7. Triple play without assistance
• This is one of the rarest achievements in Major League Baseball and baseball in general. It requires one defensive player to personally make all three outs (withdrawal of a player from the other team). Why would anyone do that when there are a bunch of other people on the field who are paid to help him?
• Since the inception of Major League Baseball in 1869, there have only been 15 recorded cases of unaided triple play, averaging one every 9,5 years.
• But like stars, birthmarks, and unexplained deaths, unaided triple plays tend to happen in clusters: there were six in the 1920s, two in the 1990s, five in the 2000s, and only one in between.
• The Cleveland Indians are the only team with three players capable of accomplishing this sporting feat. Their names are Neil Ball, Bill Wambsganss and Asdrubal Cabrera.
6. 1080 skateboarding trick
• For someone far from skateboarding, the very idea that an athlete can take off from a springboard, complete 1080 (three full rotations) and land successfully, borders on science fiction.
• Add to that the fact that most of these crazy records were made by people under the age of 15, and you have the plot for the next episode of Stranger Things.
5. Quadruple double
• One of the rarest accomplishments in the NBA. The player is required to score double figures in four of the five categories: points, rebounds, assists, steals and blocked shots of the opponent.
• A triple-double is impressive on its own, but it happens a few times a season. But the quadruple-double has not been repeated since 1994.
• There have only been five such records in NBA history:
- Nate Thurmond in 1974
- Alvin Robertson in 1986
- David Robinson in 1994
- and the only player to do so twice was Hakeem Olajuwon in 1990.

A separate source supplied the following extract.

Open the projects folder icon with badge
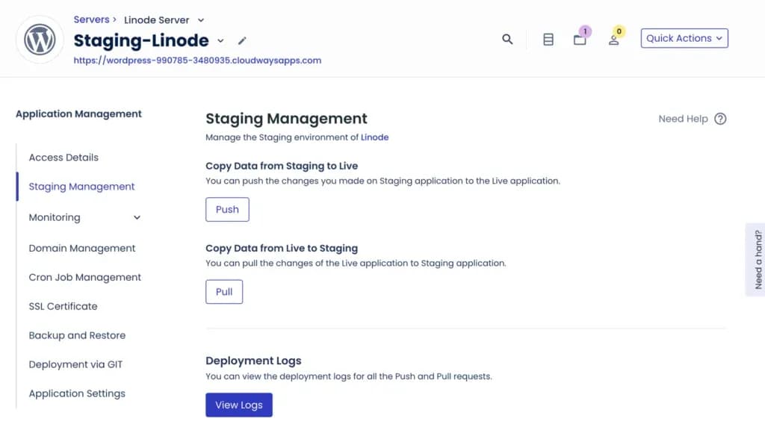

4. Twice-Won Heisman Memorial Trophy
• Since its inception in 1935, the most coveted individual award in American college football has been presented 77 times to 76 different players. This means that only one player has won the award twice.
• Retired NFL quarterback Arthur Griffin took home the Heisman Trophy in 1974 and 1975. So far, no one has repeated his result.

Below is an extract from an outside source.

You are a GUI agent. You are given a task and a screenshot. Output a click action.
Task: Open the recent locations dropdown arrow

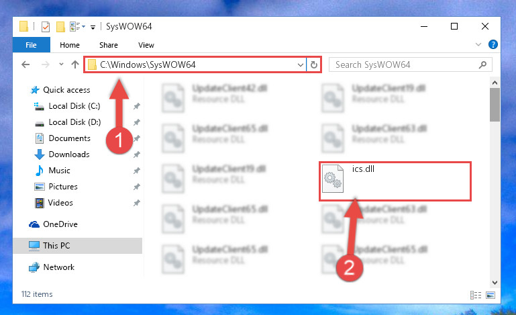61,64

3. Furthest penalty in rugby
• A free kick in rugby is taken from the place where the infringement occurred. Sometimes the shot has to be taken quite far from the goal, and it is always impressive. But some rugby players have real steel pistons, not leg muscles, and can send the ball flying incredibly far.
• The farthest recorded penalty was scored by Welshman Paul Thorburn against Scotland in 1986. Considering that the kicker is not a special position assigned only to this role (Paul ran around the field no less than other players) and that rugby balls were much heavier in the 80s, this 64,2-meter-long kick entered in history as one of the most amazing sporting achievements.
2. Getting the title of yokozuna in sumo wrestling
• During the existence of sumo wrestling, only 72 wrestlers managed to win the highest title and become yokozuna. When receiving the title, not only strength and skill are taken into account, but also the dignity / grace of the athlete. The latter quality has long been considered the prerogative of exclusively Japanese sumo wrestlers (and members of the Sumo Association have said this openly).
• However, in 1993, the Hawaiian Akebono was named yokozuna, and later three more foreigners – the Samoan Musashimaru, the Mongol Asashoryu and the resident of Sakhalin Taiho Koki, Ukrainian by grandfather.
• There is another key differentiator of this achievement besides its rarity – Yokozuna is never demoted. Once you reach this rank, you will become a living symbol of sumo, and only a pension, disqualification for a serious offense or death can save you from the title.
1. Completion of Produnova's jump in women's gymnastics
• The danger factor, the intense disappointment of failure, plus the real challenge, means that seeing a gymnast landing gracefully in Produnova's jump is like seeing Halley's comet passing by a lunar eclipse.
• The unique vault two and a half forward somersaults is named after Russian gymnast Elena Produnova, the first woman to successfully perform this hold at the 1999 Universiade.
• Many tried to repeat this element, many were injured while doing this, which made the choice that any athlete or athlete should make very ambiguous.
• You see, even if you land and stumble like a drunken sailor after 40 rums, the judges will count the landing, thus ensuring a high score despite poor performance. This resulted in many gymnasts attempting Produnova's vault but landing clumsily, risking serious and even fatal injuries. So far, only 5 athletes have been able to successfully complete this element.